Tragiques discontinuités (L'Attentat, Ziad Doueiri)

L’Attentat, dont il faut saluer la belle résistance sur les écrans français, avec encore 183 salles en cinquième semaine, est un film terrible, sans concession, nous invitant à accompagner un personnage écartelé. Médecin palestinien travaillant à Tel-Aviv, aisé, entouré de nombreux amis juifs, intégré jusqu'à recevoir un prix de l'ordre des médecins israéliens, Amine désespère de comprendre, lorsque lui arrivent les blessés d'un attentat à la bombe dans un restaurant, qui peut bien commettre de telles atrocités et au nom de quoi.

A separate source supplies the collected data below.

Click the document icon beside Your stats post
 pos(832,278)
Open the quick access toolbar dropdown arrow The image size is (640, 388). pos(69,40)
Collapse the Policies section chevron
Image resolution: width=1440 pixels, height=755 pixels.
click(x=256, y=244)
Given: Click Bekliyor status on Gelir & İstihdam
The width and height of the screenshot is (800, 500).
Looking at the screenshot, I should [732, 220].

Jusqu'à ce qu'on lui demande d'identifier le corps de sa femme, soupçonnée d'être responsable de l'explosion, transformant son incompréhension en sidération et en volonté d'identifier qui a pu convaincre celle qu'il croyait connaître de commettre ce geste tragique et absurde.

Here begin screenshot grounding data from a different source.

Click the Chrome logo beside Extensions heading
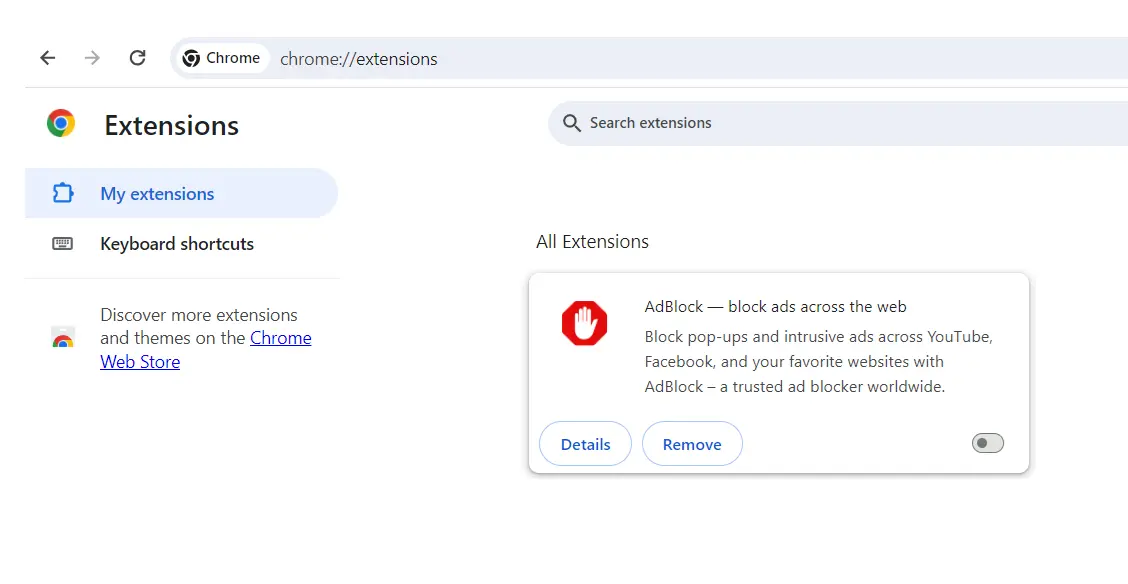 tap(61, 124)
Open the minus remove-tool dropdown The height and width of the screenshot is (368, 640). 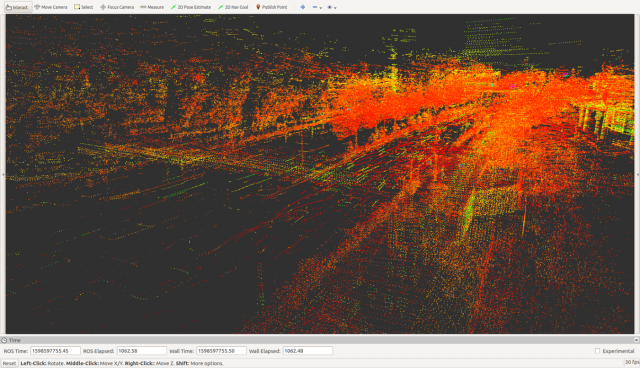[317, 7]
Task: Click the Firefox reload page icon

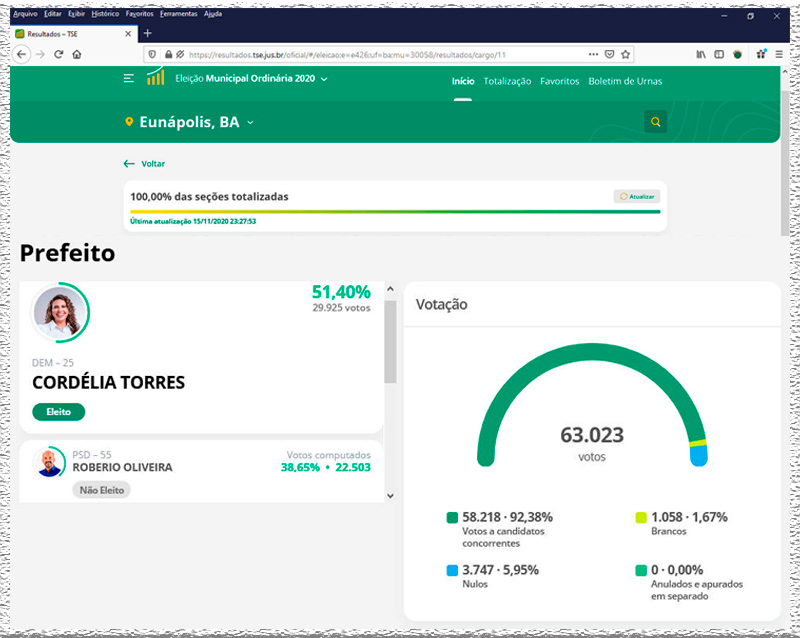Action: pos(59,54)

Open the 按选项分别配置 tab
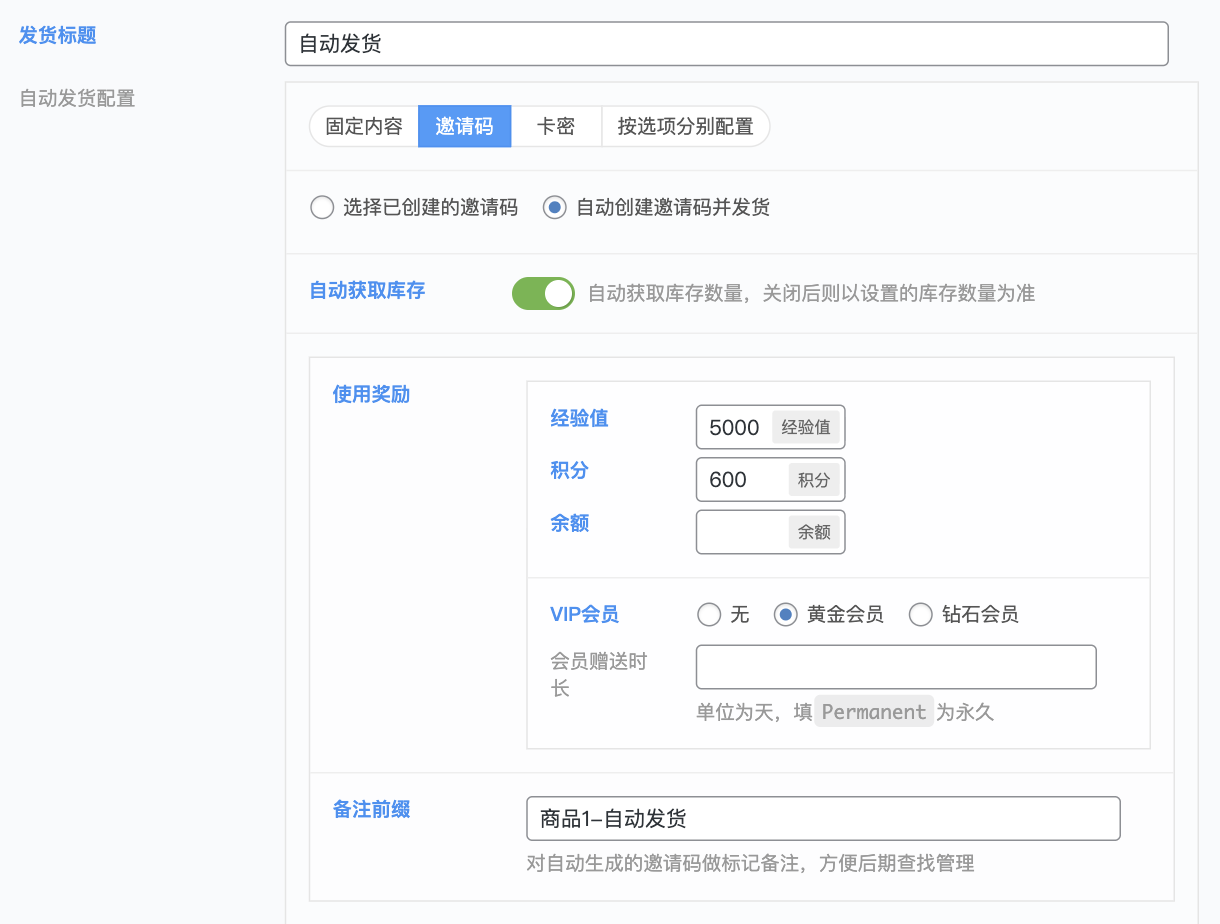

Partant de ce télescopage entre un personnage symbolisant - jusqu'à un certain point - une possible cohabitation et un autre, supposément proche de lui, incarnant de manière radicale l'impossibilité de cette cohabitation, le réalisateur libanais Zouad Doueiri veut nous aider à comprendre l'incompréhensible, à concevoir l'inconcevable. Amine part en effet en quête de réponses mais encombré de ses certitudes, au même titre que le spectateur : il va devoir lâcher progressivement du lest, non pas pour excuser l'horreur, encore moins pour la cautionner, mais pour entendre.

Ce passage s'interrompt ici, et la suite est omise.